WHAT THE TASK REQUIRES ▸ Look below for the line with "Click the Soy de Buenaventura page avatar", then repeat it and all lines after it, exactly, minus any pictures.
* * * * *
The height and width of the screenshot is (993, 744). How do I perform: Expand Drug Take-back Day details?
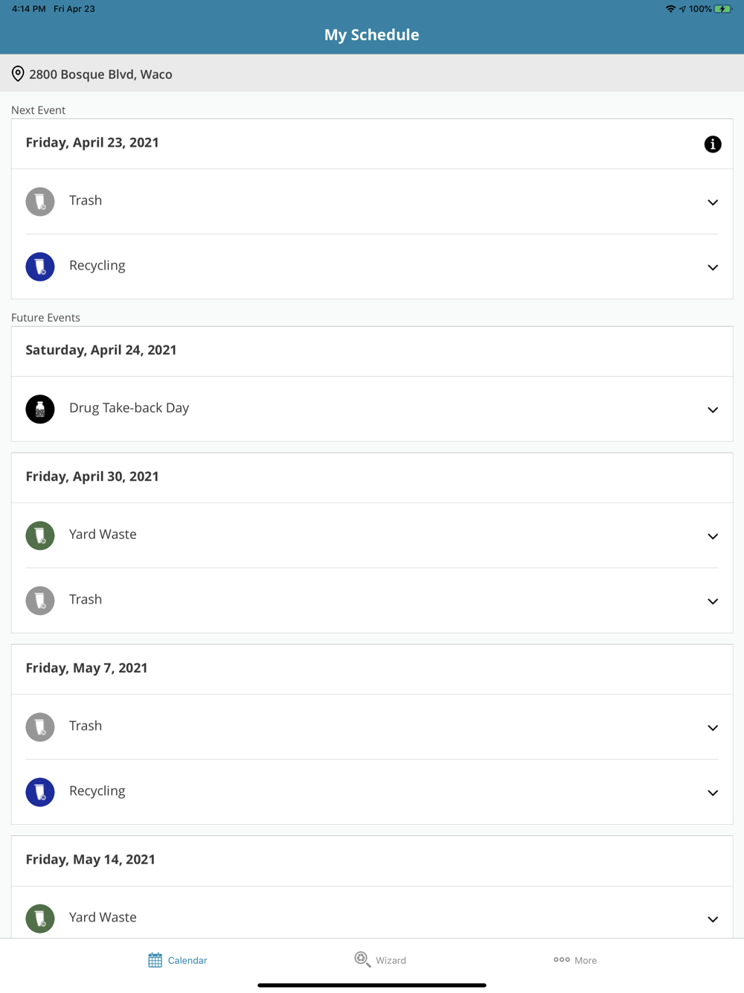(x=713, y=409)
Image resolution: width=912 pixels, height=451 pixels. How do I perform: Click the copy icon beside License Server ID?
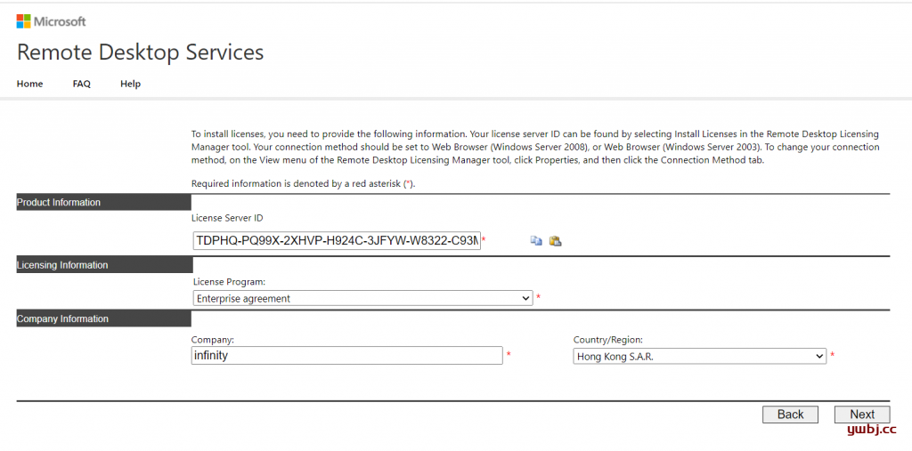(x=536, y=240)
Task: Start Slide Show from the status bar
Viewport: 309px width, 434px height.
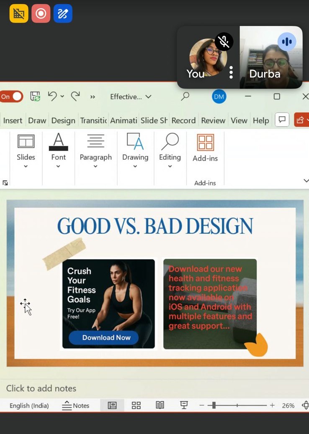Action: coord(183,405)
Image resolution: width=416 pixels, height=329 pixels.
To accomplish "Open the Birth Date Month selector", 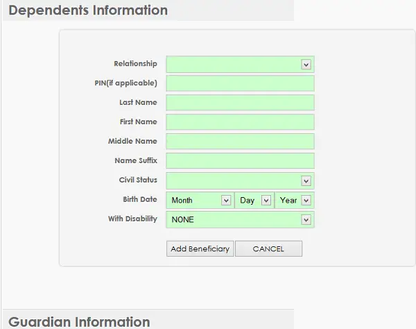I will [x=200, y=200].
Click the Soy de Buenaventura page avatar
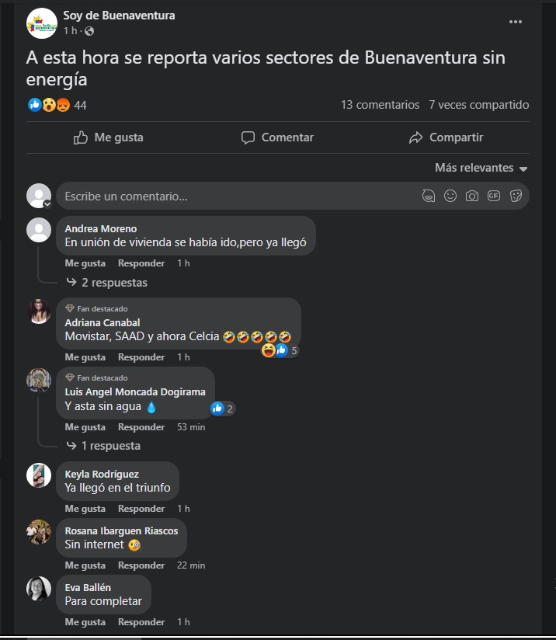This screenshot has height=640, width=556. click(42, 23)
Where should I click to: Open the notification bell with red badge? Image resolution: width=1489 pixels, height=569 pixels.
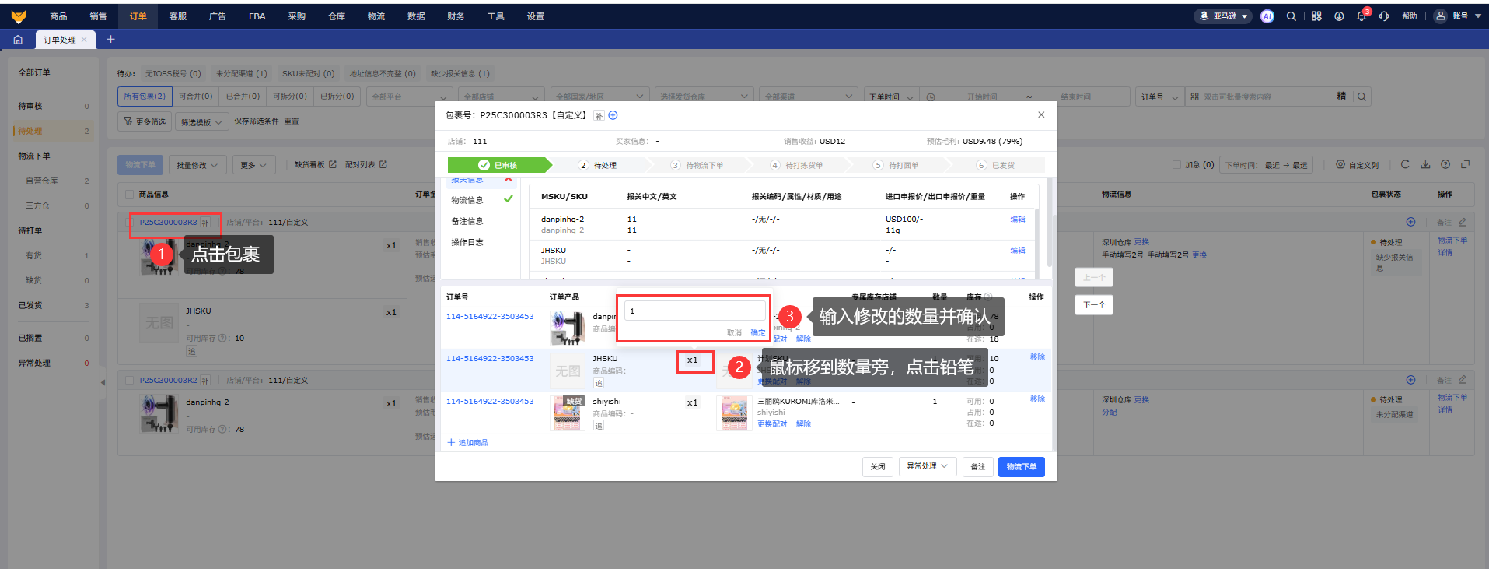click(1361, 16)
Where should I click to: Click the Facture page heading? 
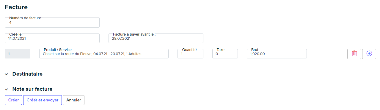(x=16, y=7)
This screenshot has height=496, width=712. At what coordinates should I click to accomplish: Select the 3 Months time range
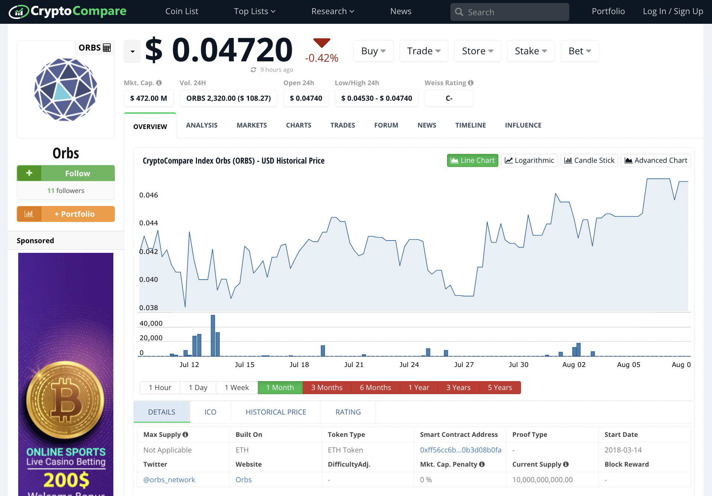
* * * * *
RESULT FOR THIS EXERCISE ▸
Click the Soy de Buenaventura page avatar
This screenshot has height=640, width=556. click(42, 23)
Where should I click to: Open the notification bell with red badge? Image resolution: width=1489 pixels, height=569 pixels.
click(1361, 16)
Where should I click to: Click the Facture page heading? 
(x=16, y=7)
This screenshot has height=496, width=712. At what coordinates should I click to accomplish: Select the 3 Months time range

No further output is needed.